- **Records for processing**:
=== Begin Enclosure ===

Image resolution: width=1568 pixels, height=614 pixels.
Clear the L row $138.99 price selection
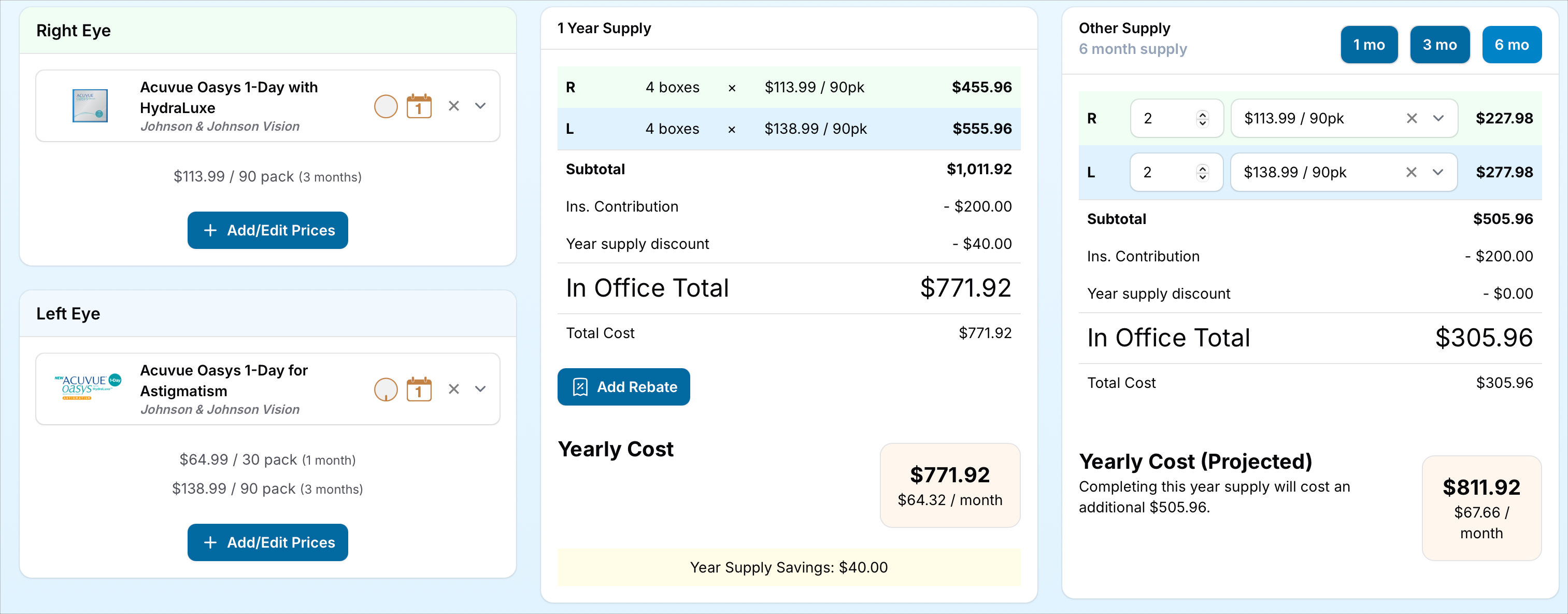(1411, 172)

=== End Enclosure ===
=== Begin Enclosure ===

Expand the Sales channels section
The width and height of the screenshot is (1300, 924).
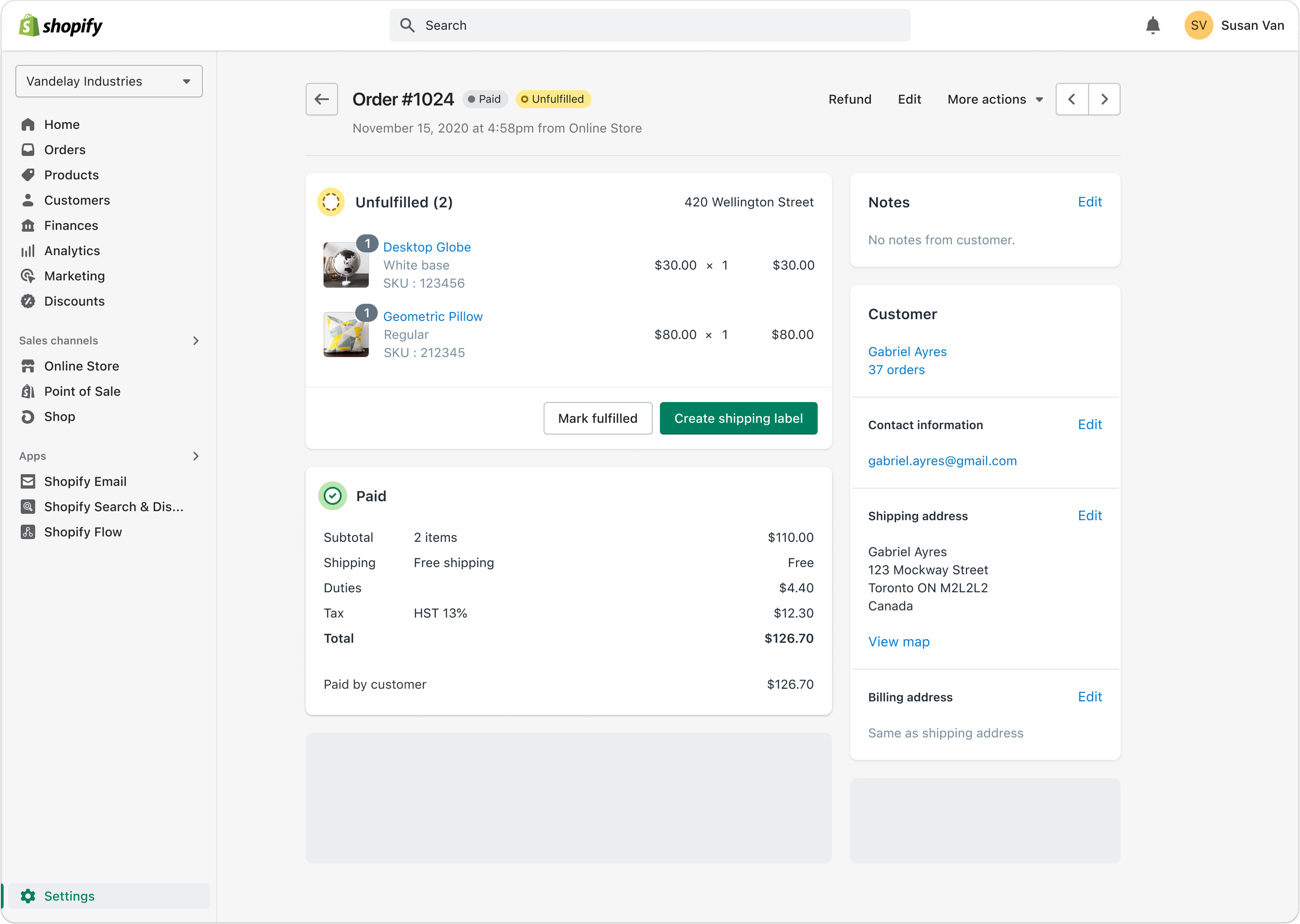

=== End Enclosure ===

- **Task description**: Note each line above that contains "height" and copy it out.

- **Answer below**:
Image resolution: width=1568 pixels, height=614 pixels.
The width and height of the screenshot is (1300, 924).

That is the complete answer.